> **Parts of the exercise**:
A. In the passage about Antony Flew, copy out everything from "While rejecting miracles, Flew" down to "have been added.", swapping "pilgrimage" for "journey".
B. According to the passage about Antony Flew, who wrote the preface to his new book?

== Passage ==

In many of these venues, Flew explained in his own words that he was chiefly
persuaded to abandon atheism because of Aristotle's writings about God and due
to a number of arguments that are often associated with Intelligent Design. But
his brand of theism – or better yet, deism[7]
– was
not a variety that admitted special revelation, including either miracles or an
afterlife. While he acknowledged most of the traditional attributes for God, he
stopped short of affirming any divine involvement with humans.

Along the way, Flew made several very positive comments about Christianity, and
about Jesus, in particular. Jesus was a first rate moral philosopher, as well as
a preeminent charismatic personality, while Paul had a brilliant philosophical mind.
While rejecting miracles, Flew held that the resurrection is the best-attested miracle-claim
in history.[8]

It is against this background that we turn to the latest chapter in the ongoing
account of Antony Flew's pilgrimage from ardent atheism to deism. Further clarifying
his religious views, especially for those who might have thought that the initial
report was too hasty, or suspected incorrect reporting, or later backtracking on
Flew's part, the former atheistic philosopher has now elucidated his position.
In a new book that is due to be released before the end of the year, Flew chronicles
the entire story of his professional career, from atheism to deism, including more
specific reasons for his change. Along the way, several new aspects have been added.

Antony Flew's Influence

Signifying his change of view, the cover of Flew's new book cleverly reads,
"There Is No God," but the word "No" is scribbled out and the word "A" is handwritten
above it. Flew terms this work his "last will and testament," noting that the subtitle
"was not my own invention" (1).[9]
The contents are nothing short of a treasure trove of details from Flew's life,
including his family, education, publications, and interactions with many now world-famous
philosophers, not to mention the long-awaited reasons for his becoming a deist.

The volume begins with a preface written by Roy Varghese,[10]
followed by an introduction by Flew. Part 1, "My Denial of the Divine," contains
three chapters on Flew's previous atheism.

===
== Source data ==

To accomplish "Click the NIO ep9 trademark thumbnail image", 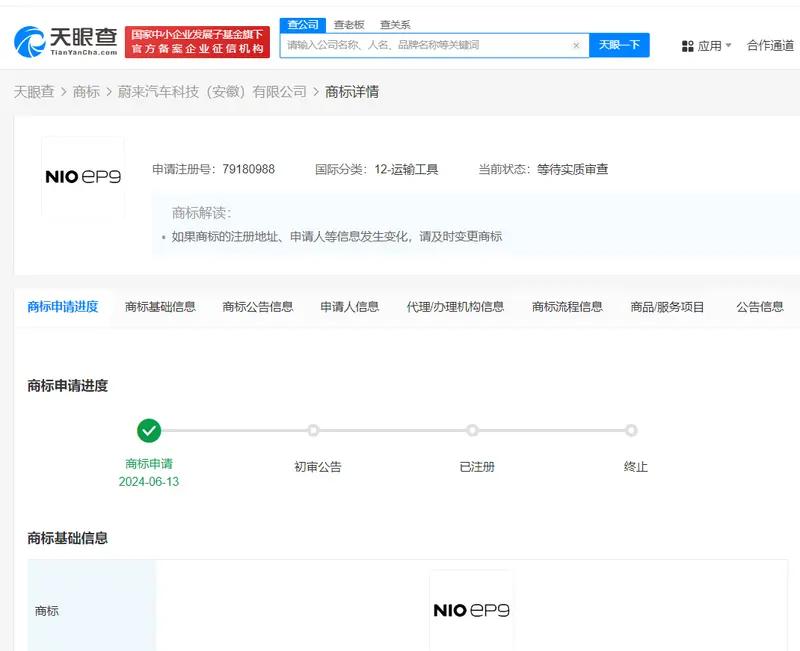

===

> **Exercise results**:
A.
While rejecting miracles, Flew held that the resurrection is the best-attested miracle-claim
in history.[8]

It is against this background that we turn to the latest chapter in the ongoing
account of Antony Flew's journey from ardent atheism to deism. Further clarifying
his religious views, especially for those who might have thought that the initial
report was too hasty, or suspected incorrect reporting, or later backtracking on
Flew's part, the former atheistic philosopher has now elucidated his position.
In a new book that is due to be released before the end of the year, Flew chronicles
the entire story of his professional career, from atheism to deism, including more
specific reasons for his change. Along the way, several new aspects have been added.

B. Roy Varghese